Start of Reading passage

[Python-Dev] [Web-SIG] bytes / unicode

Henry Precheur henry at precheur.org
Wed Jun 23 23:35:38 CEST 2010

On Wed, Jun 23, 2010 at 09:36:45PM +0200, Antoine Pitrou wrote:
> I don't think you can't claim, though, that Python 3 makes things
> significantly harder for these frameworks. The proof is that many of
> them already give the user unicode strings in Python 2.x. They must
> have somehow got the decoding right.

Well... Frameworks usually 'simplify' the problem by partly ignoring it.
By default they assume the data in the request in UTF-8. You can specify
an alternative encoding in most of them. Django [1], Werkzeug [2], and
WebOb [3] do that.

The problem with this approach is that you still have to deal with weird
requests where one thing is unicode, and another is latin-1. Sometime
you can even have 2 different encodings in a single header like Cookies.
There's no solution to this problem, it has to be solved on a case by
case basis.

There was a big discussion a while ago on web-sig. I think the consensus
was that WSGI for Python 3 should assume that the data is encoded in
latin-1 since it's the default encoding according to the RFC.

[1] http://docs.djangoproject.com/en/dev/ref/request-response/#django.http.HttpRequest.encoding
[2] http://werkzeug.pocoo.org/documentation/dev/unicode.html#request-and-response-objects
[3] http://pythonpaste.org/webob/reference.html#unicode-variables

  Henry PrĂȘcheur

End of Reading passage
Start of Recorded information

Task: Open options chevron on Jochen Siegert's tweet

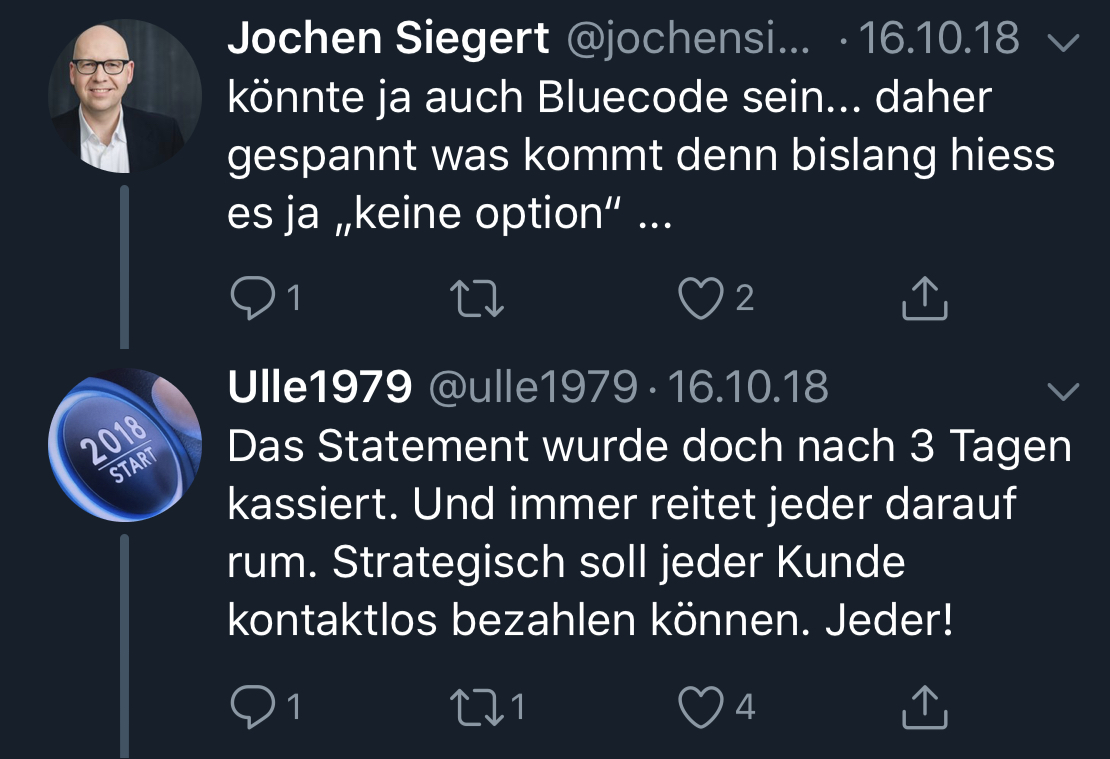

End of Recorded information

*Stated problem 1*: List the web frameworks that the mailing-list post on bytes and unicode names as letting the user set an alternative encoding.
*Stated problem 2*: Reproduce the stretch of the mailing-list post on bytes and unicode from "The problem with" through "header like Cookies.".

*Written answer 1*: Django, Werkzeug, WebOb

*Written answer 2*:
The problem with this approach is that you still have to deal with weird
requests where one thing is unicode, and another is latin-1. Sometime
you can even have 2 different encodings in a single header like Cookies.